Le premier vainqueur est le Mouvement 5 étoiles (M5S) (32,6% des voix à la Chambre des députés). Une formation inclassable dans le panorama des populismes européens. Elle propose un programme à la fois de gauche classique et de gauche post-moderne (comme avec le revenu de citoyenneté) mais aussi écologique et enfin de droite sur les questions de sécurité et d'immigration. Durant cette campagne, le M5S a opéré des changements notables par rapport à 2013, année où il était devenu le premier parti italien avec 25,6% des suffrages. Cette année, il était emmené par un jeune leader, Luigi Di Maio, 31 ans, qui, à l'opposé de Beppe Grillo, s'est présenté, y compris dans son hexis corporel et sa façon de s'exprimer, comme le dirigeant d'une formation crédible. Il a modéré ses critiques à l'égard de l'Union européenne, de l'euro et de ce qu'il appelait jusqu'alors "le business de l'immigration". Enfin, il a accepté le principe d'éventuelles alliances avec d'autres partis. Le M5S, présent un peu partout sur le territoire, a surtout conquis le sud de la péninsule plongé dans une situation de grande détresse sociale. La Ligue est le deuxième grand vainqueur (17,3% contre 4% il y a 5 ans). Son dirigeant, Matteo Salvini, a transformé la Ligue du Nord, formation régionaliste, hostile à Rome et aux méridionaux, en un parti inspiré du Front national français, délibérément situé à l'extrême droite avec ses critiques virulentes des immigrés, de l'insécurité et de l'Europe. La Ligue, solidement implantée au nord, a percé dans le centre et un peu progressé dans le sud. A ses côtés, le petit parti post-fasciste de Frères d'Italie, avec plus de 4% des voix, double ses voix par rapport à 2013. La coalition de centre droit qui regroupe ces deux partis plus Forza Italia et un minuscule regroupement centriste s'est donc fortement droitisée.
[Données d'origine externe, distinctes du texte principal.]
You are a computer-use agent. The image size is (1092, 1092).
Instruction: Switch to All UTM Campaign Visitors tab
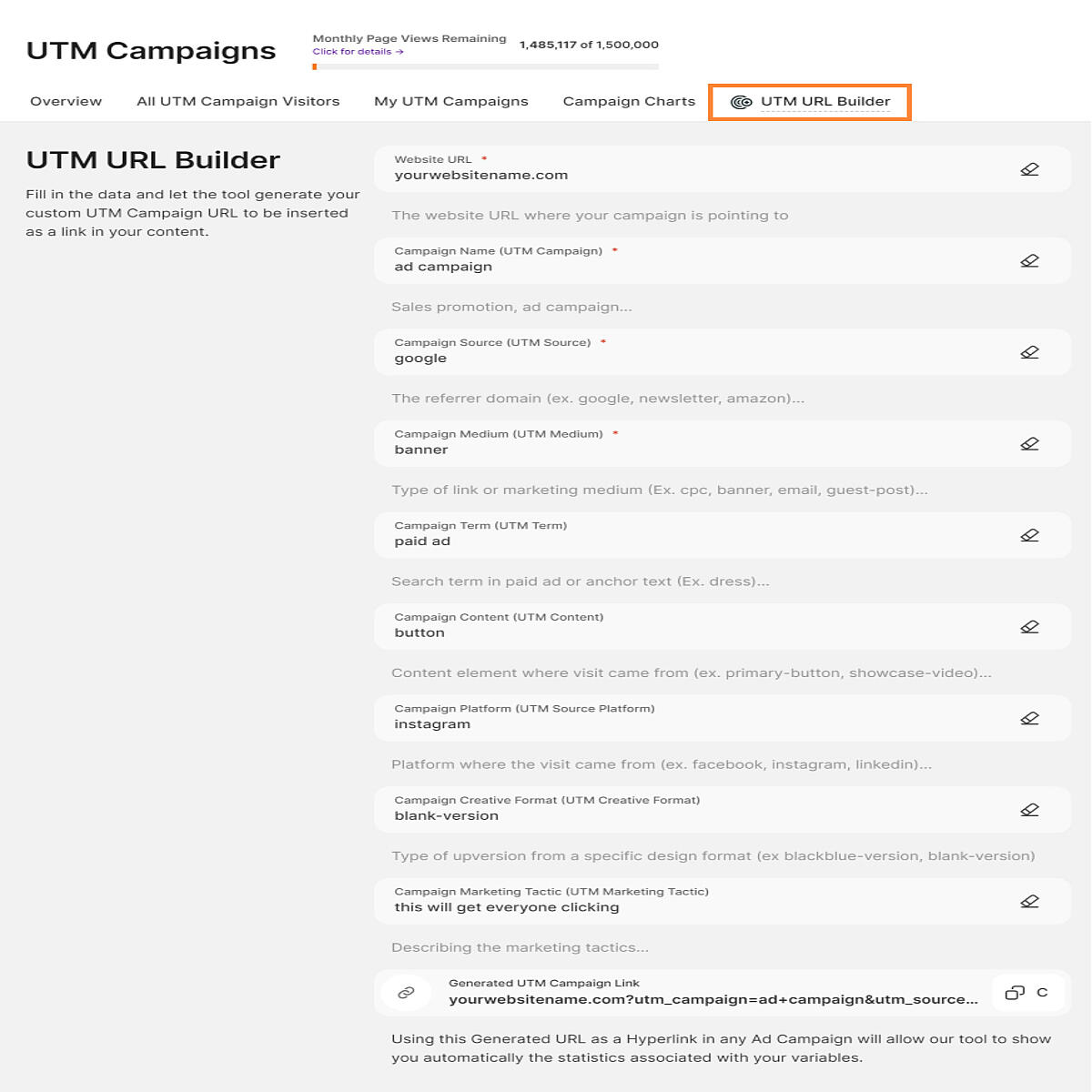(238, 101)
Autant l'analyse électorale est simple, autant les scenarii pour le futur sont flous car aucun parti ou aucune coalition n'est en mesure d'exercer le pouvoir seul, faute de disposer de la majorité des sièges à la Chambre des députés et au Sénat. La démocratie parlementaire et le président de la République Sergio Mattarella sont donc soumis à rude épreuve pour tenter de former un gouvernement. Toutes les combinaisons possibles seront explorées : une alliance centre droit-centre gauche, une coalition M5S-PD, une union M5S-centre droit, une alliance M5S-Ligue ou encore un gouvernement de "minorité" dirigé par une personnalité qui disposerait, pour un temps limité, d'une courte majorité parlementaire avec en cas d'échec, la possibilité de retourner rapidement devant les électeurs. Les Italiens sont donc dans l'attente, les Européens également. D'autant plus que ce scrutin a marqué une étape supplémentaire dans le grand mouvement, amorcé il y a un quart de siècle, de désenchantement, de morosité, voire de scepticisme à l'égard de l'Europe.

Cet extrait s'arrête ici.